▸ **TEXT PASSAGE**:
It was 1998 and Malaysia was in the throes of the Asian financial crisis. In Johor, three chemists were not happy with the way things were being done at the multinational corporation they were working for and decided to walk out.
There had been changes in management and the new people in charge did not seem to know what they wanted. One day, they asked the employees to do water testing. So, the company went full force into the job. But two months later, they decided to go back to palm oil testing. Then, it switched again.
“My dad is a very technical person. He likes things to be well planned and organised. So, he could not take this constant flip-flopping. Finally, he decided that he could do a better job and serve his customers well,” Soh Ee Shan says about his father, Soh Song Chaw.
Soh’s father specialised in laboratory testing while his two partners took care of the supply of chemicals. They had pooled their savings and borrowed money from friends and relatives. Between them, they had managed to raise RM100,000 at a time when banks were effectively not lending.
Because of the limited capital, the partners decided to focus on services for the palm oil industry. “They set up a very basic laboratory — just some glassware and chemicals,” says Soh.
His father had been general manager at the previous company and had a good network of contacts in the industry. Keck Seng, a listed integrated palm oil production concern, gave the partners their first break.
“When a company exports refined palm oil, it needs to ensure that the oil is of a certain quality. If not, payment will not be made. So, we have to make sure that the quality meets the specifications before the oil is shipped overseas,” says Soh.
Despite the financial crisis, the company turned a profit very quickly. Within six months, the partners made back their initial investment and paid off their creditors. Then, the company started to generate more profit and branched out into food testing, water testing and environmental testing. Today, it also does pharmaceutical testing.

▸ **DATASET RECORDS**:
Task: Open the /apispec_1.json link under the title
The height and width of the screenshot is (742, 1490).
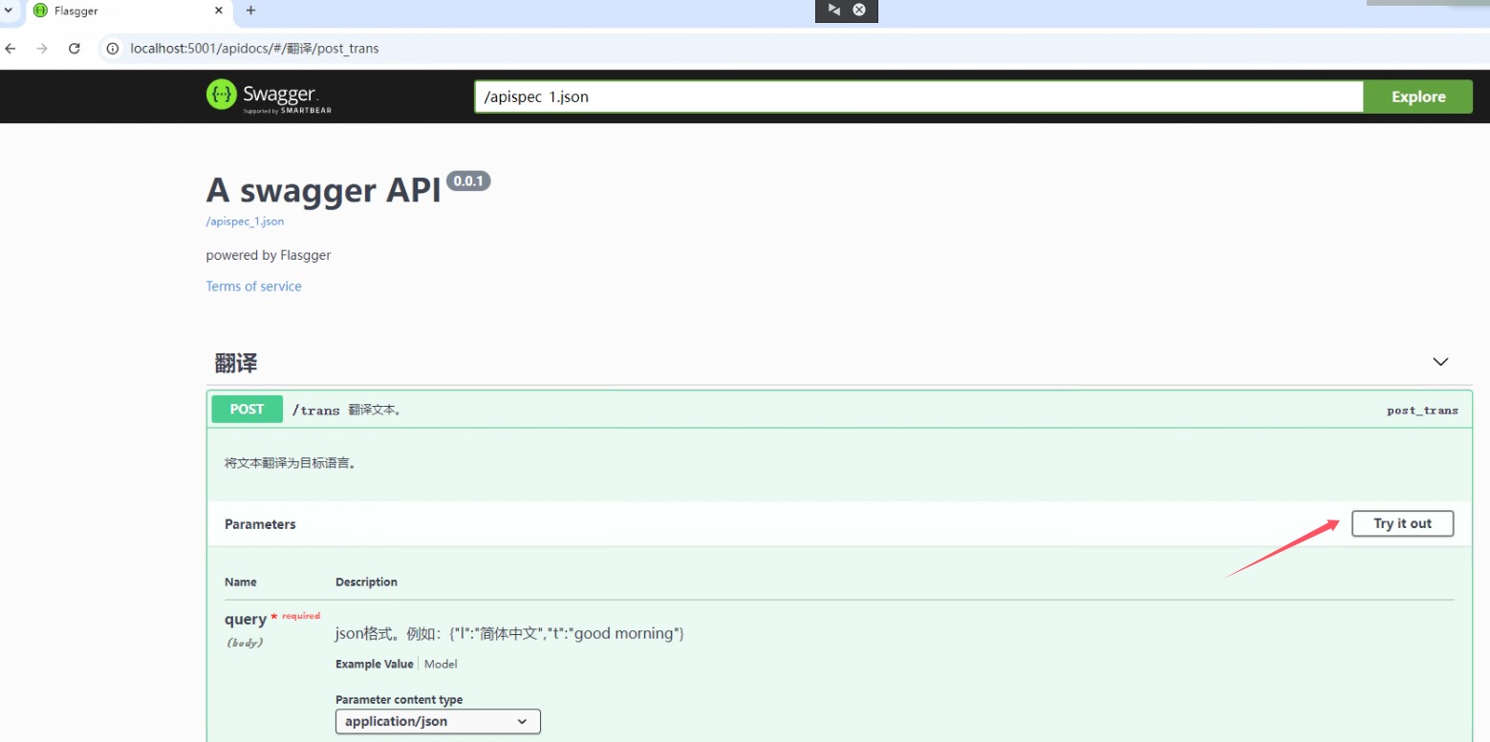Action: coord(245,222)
--
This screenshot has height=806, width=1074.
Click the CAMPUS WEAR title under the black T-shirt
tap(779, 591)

▸ **ACTIVITY LIST**:
**1.** In one to three sentences, explain why, according to the passage on the Johor testing company, the partners first concentrated on services for the palm oil industry.
**2.** Mark each statement yes or no according to the passage on the Johor testing company, and quote the words of the passage that decide it: (a) The partners raised RM100,000 between them. (b) Soh's father handled the supply of chemicals. (c) The partners needed more than a year to make back their initial investment.
**3.** Pick up the passage on the Johor testing company after its last sentence and continue it.
None of the material is needed for this work.

▸ **SET OF ANSWERS**:
**1.** The partners concentrated on palm oil industry services because their capital was limited. They had only the RM100,000 raised from their savings and from friends and relatives, at a time when banks were effectively not lending.

**2.**
(a) Yes: "Between them, they had managed to raise RM100,000 at a time when banks were effectively not lending."
(b) No: "Soh’s father specialised in laboratory testing while his two partners took care of the supply of chemicals."
(c) No: "Within six months, the partners made back their initial investment and paid off their creditors."

**3.**
However, Soh still finds it difficult to get his head around the fact that his ultra-conservative father, who was a technical rather than an entrepreneurial person, could leave a secure job at a multinational corporation and take a leap of faith during a financial crisis when he was 48 and had three children to put through school.
As Soh’s father did not believe in the new-fangled notions of running a business, he did not have a vision or mission statement. He simply said, “We can serve the industry better.”
In fact, until about six years ago, Allied Chemists Laboratory Sdn Bhd did not even have a sales team. “It was all word of mouth. That was how they did it. It is a bit of a miracle as far as I am concerned,” says Soh.
“And my dad is usually a very practical person. But this leap was irrational. It was not the norm as far as he was concerned. It came out of nowhere!”
His father was not only practical but also very modest. Although he was running the company, he would not take a title higher than general manager. It took a lot of convincing by his son to promote himself to managing director so that Soh could assume the mantle of general manager. The clincher was that without the title, Soh would not have enough clout to speak to the partners and customers, which would make it hard to do business.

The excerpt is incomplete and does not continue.